Il verdetto sul diritto d’autore è arrivato dopo una procedura-fiume dove gli eurodeputati hanno dovuto vagliare le decine di emendamenti piovuti sul testo dopo la bocciatura dello scorso luglio. Ora la proposta deve passare dai colloqui fra parlamento, Commissione e Consiglio dei ministri per arrivare al via libera definitivo, ovviamentro entro la scadenzadi maggio 2019. Il voto sulla risoluzione «anti-Orban», firmata dall’eurodeputata verde Judith Sargentini, ha incassato a sua volta l’approvazione dell’Eurocamera e passa nelle mani del Consiglio europeo. Saranno i leader Ue a decidere se attivare o meno sanzioni contro Budapest.
La discussione sulla direttiva del copyright
La direttiva sul copyright è stata emendata in profondità, rispetto al testo originario, ma ha conservato i due articoli più controversi: l’11 e il 13, in entrambi i casi dopo le modifiche intervenute nei vari passaggi procedurali che hanno portato al via libera di oggi. L'articolo 11 è diventato noto come «link tax», anche se il il documento prescrive che i collegamenti ipertestuali non possono essere tassati (anche quando vengono accompagnati da «parole individuali» di descrizione).

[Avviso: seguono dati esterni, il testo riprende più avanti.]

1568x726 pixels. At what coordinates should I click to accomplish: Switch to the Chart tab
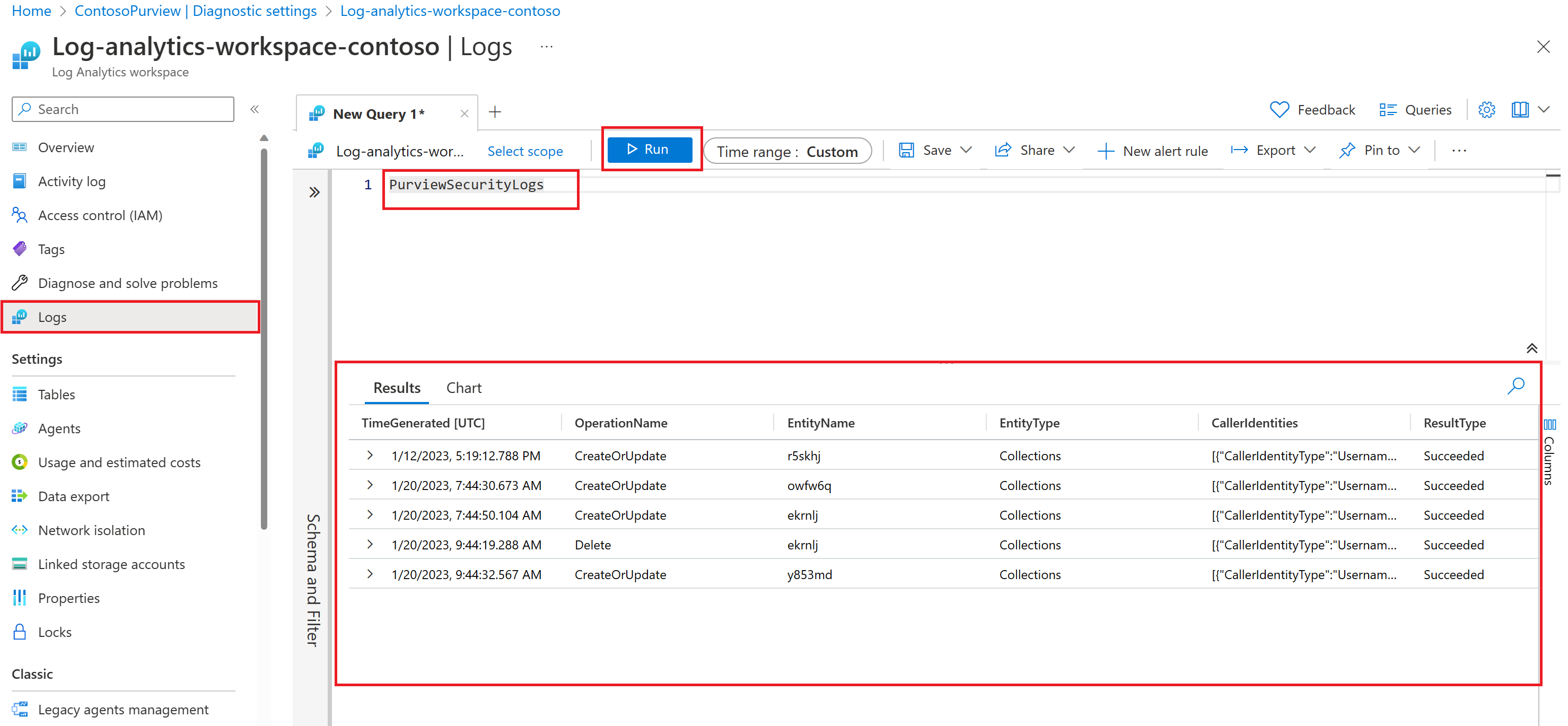point(463,388)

L'Ue può imporre agli Stati membri di fornire agli editori di «pubblicazioni giornalistiche» diritti che permettano loro di «ottenere una giusta e proporzionata remunerazione per l'uso digitale delle loro pubblicazioni dai provider di informazioni (le piattaforme già citate sopra, ndr)». Il vincolo non esclude l'utilizzo di quelle stesse pubblicazioni in forma privata e non commerciale, oltre a raccomandare che «gli autori siano sicuri di ricevere un'appropriate del valore aggiunto incassato dagli editori dall'uso delle proprie pubblicazioni».
L'articolo 13 ha incluso invece una misura ribattezzata «upload filter» (filtro sugli upload). In breve, le piattaforme online sono chiamate a «siglare contratti di licenza con i proprietari dei diritti, a meno che questi non abbiano intenzione di garantire una licenza o non sia possibile stipularne». In assenza di un accordo, gli stessi fornitori di servizi online devono predisporre «misure appropriate e proporzionate che portino alla non disponibilità di lavori o altri argomenti che infrangano il diritto d'autore o diritti correlati». Dalla misura, come precisa lo stesso testo, sono esclusi aggregatori di notizie piccoli o micro, enciclopedie libere (come Wikipedia) o piattaforme open source.
Di Maio: vergogna europea, daremo battaglia
Sul piano politico, il sì alla direttiva incassa l’entusiasmo di Pd e Forza Italia e la rabbia degli eurodeputati Cinque stelle. «Una vergogna tutta Europea: il Parlamento Europeo ha introdotto la censura dei contenuti degli utenti su Internet. Stiamo entrando ufficialmente in uno scenario da Grande Fratello di Orwell». A scriverlo è il vicepremier Luigi Di Maio, con un post su Facebook, aggiungendo che M5S si batterà «nei negoziati tra i governi, in Parlamento europeo e nella Commissione europea» contro il provvedimento e assicurando che «alla prossima votazione d'aula la direttiva verrà nuovamente bocciata».
La reazione del presidente dell’Europarlamento, Antonio Tajani, non si è fatta attendere: «Parole infamanti. Minacciare l’unica istituzione Ue direttamente eletta dai cittadini è da analfabeti della democrazia». Fuori dal dibattito politico, esultano le aziende del settore. Le associazioni degli editori europee Enpa, Emma, Epc e Nme parlano di un «grande giorno per la stampa e per la democrazia».
Via libera all’articolo 7 contro Orban
L’Eurocamera dà il via libera anche alla risoluzione Sargentini, dal nome della deputata olandese che ha firmato il report. Il documento chiedeva l’applicazione sull’Ungheria dell’articolo 7 del trattato sull’Unione europea, una misura che prevede prima indagini sul paese incriminato e poi, eventualmente, sanzioni come la sospensione del diritto di voto in sede comunitaria. La questione passa nelle mani del Consiglio dei ministri, che potrà votare per il via alle indagini con un minimo di quattro quinti e per delle sanzioni a tutti gli effetti con l’unaminità dei voti.